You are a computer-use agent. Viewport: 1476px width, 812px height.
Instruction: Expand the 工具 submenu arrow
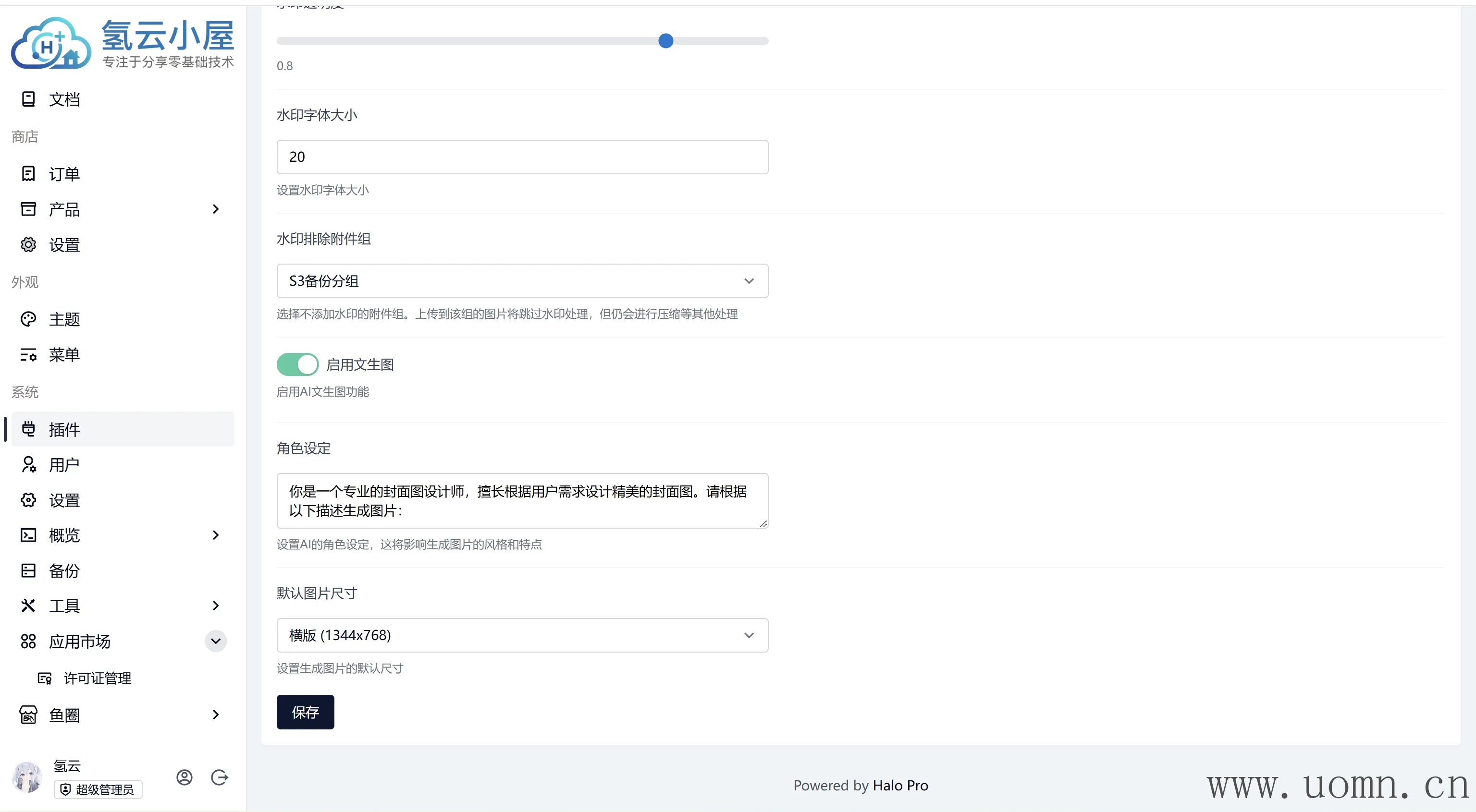tap(215, 605)
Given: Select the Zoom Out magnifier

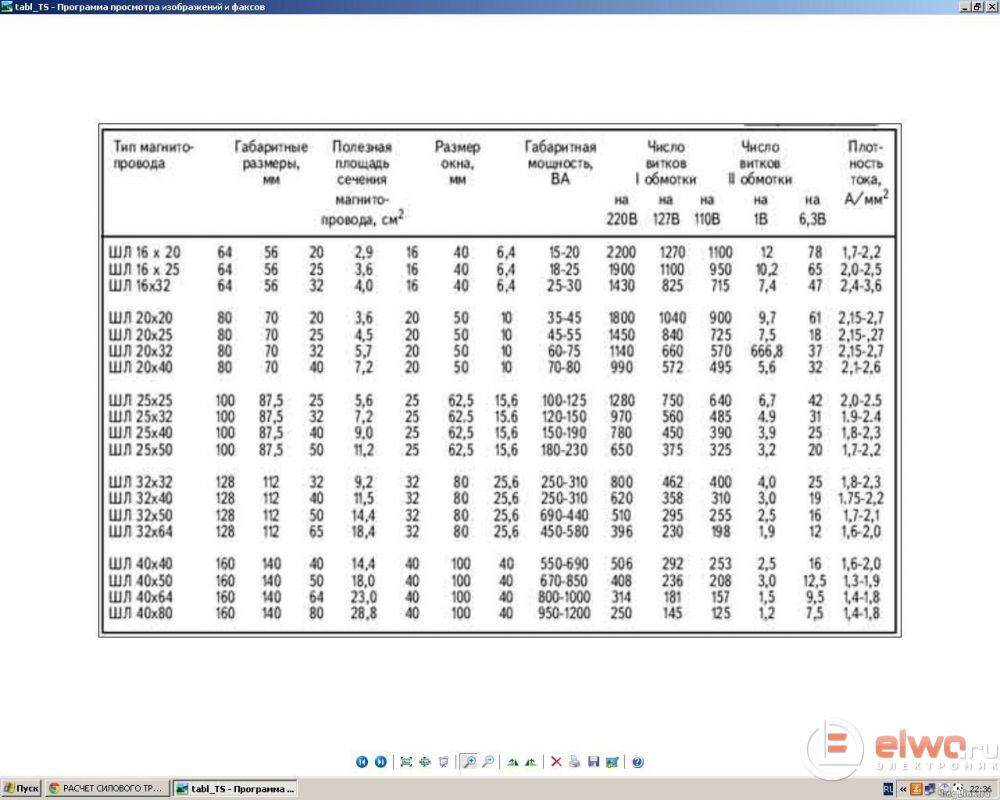Looking at the screenshot, I should click(487, 762).
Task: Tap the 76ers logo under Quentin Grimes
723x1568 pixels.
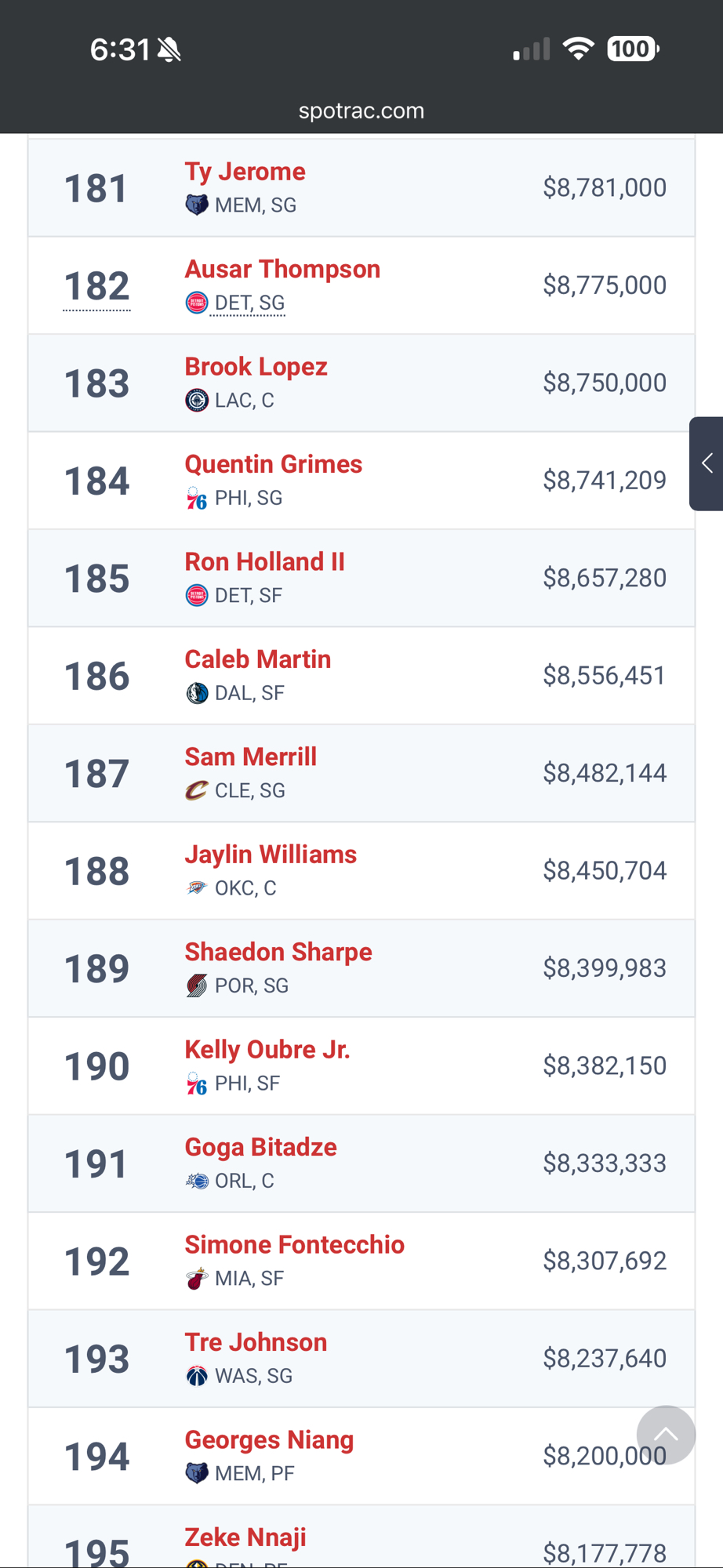Action: [196, 498]
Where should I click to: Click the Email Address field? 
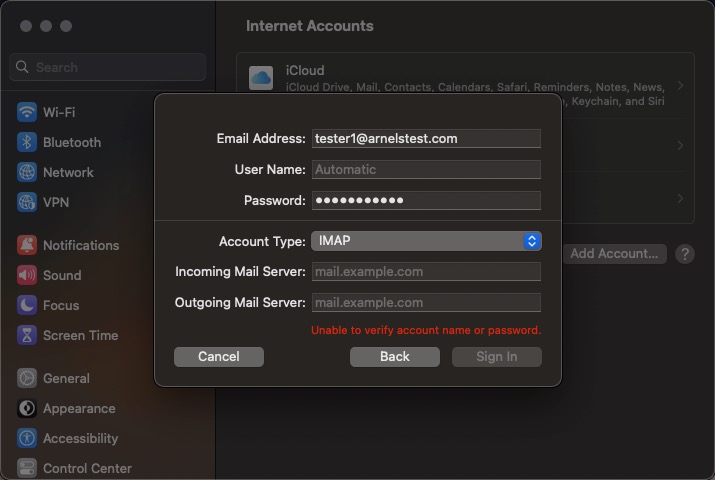coord(425,139)
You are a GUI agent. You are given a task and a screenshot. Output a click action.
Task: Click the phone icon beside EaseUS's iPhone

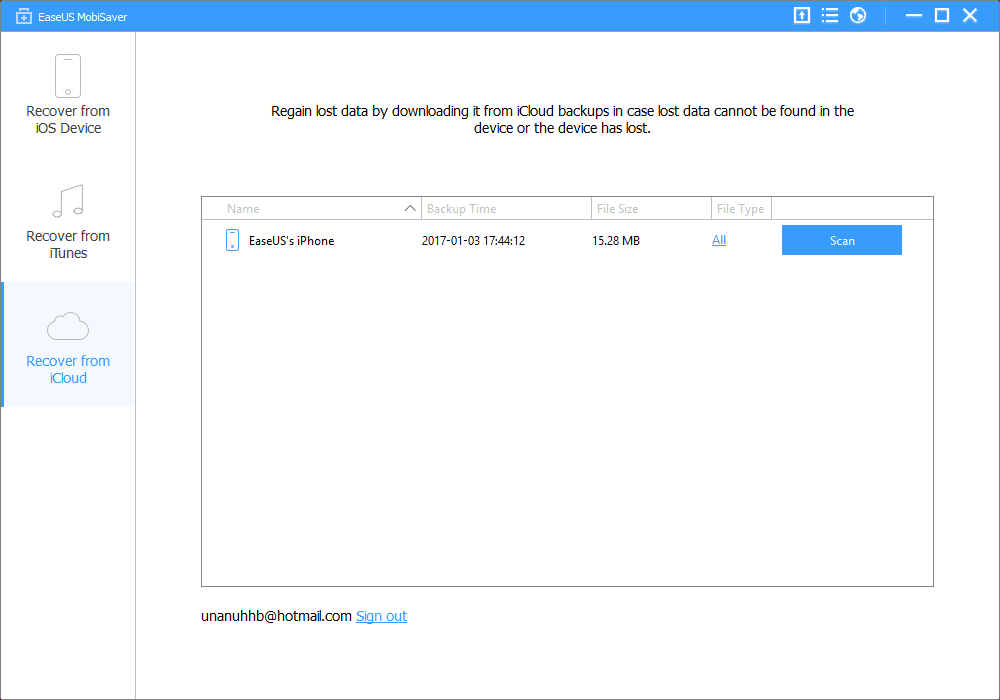(x=233, y=240)
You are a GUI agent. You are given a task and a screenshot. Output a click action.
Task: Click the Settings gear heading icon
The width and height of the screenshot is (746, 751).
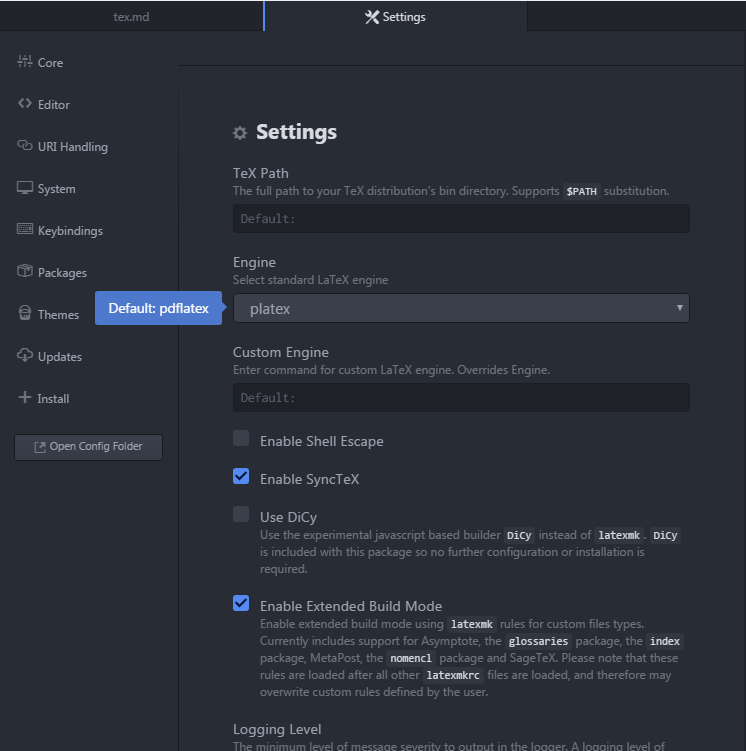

▶ [Task to complete]: Can you reproduce every line of the records above word for word, leaving out the pictures?

▶ [Result for this exercise]:
You are a computer-use agent. Viewport: 1476px width, 812px height.
Instruction: Expand the 工具 submenu arrow
tap(215, 605)
Given: Select the Zoom Out magnifier

Looking at the screenshot, I should click(487, 762).
Task: Tap the 76ers logo under Quentin Grimes
723x1568 pixels.
Action: [196, 498]
Where should I click to: Click the Email Address field? 
coord(425,139)
You are a GUI agent. You are given a task and a screenshot. Output a click action.
Task: Click the phone icon beside EaseUS's iPhone

(x=233, y=240)
You are a GUI agent. You are given a task and a screenshot. Output a click action.
Task: Click the Settings gear heading icon
The width and height of the screenshot is (746, 751).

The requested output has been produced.